## Task to carry out
In the lines below, output everything from the first line through the line containing "The image size is (495, 232)." exactly as it is. Pictures are not part of the output.

** Opening Records for the task block **

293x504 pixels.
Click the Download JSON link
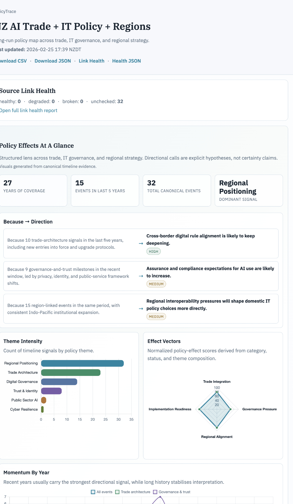(53, 61)
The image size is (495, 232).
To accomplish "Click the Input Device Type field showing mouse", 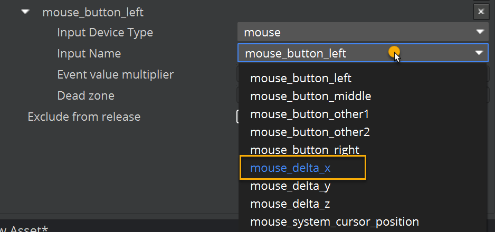I will coord(354,33).
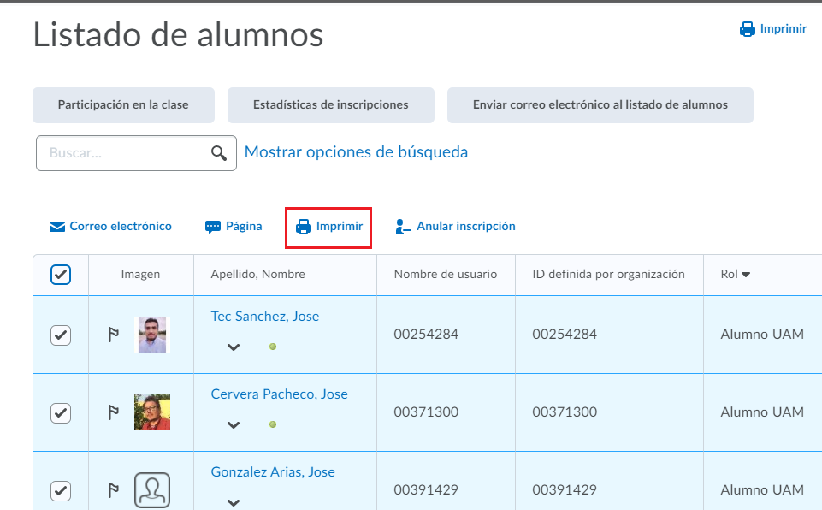Uncheck the checkbox for Tec Sanchez, Jose
Image resolution: width=822 pixels, height=510 pixels.
pyautogui.click(x=61, y=335)
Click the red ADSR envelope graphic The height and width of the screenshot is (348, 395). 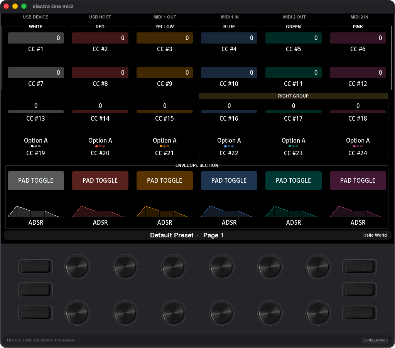click(100, 211)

** Closing Records for the task block **

## Exercise output
293x504 pixels.
Click the Download JSON link
(53, 61)
The image size is (495, 232).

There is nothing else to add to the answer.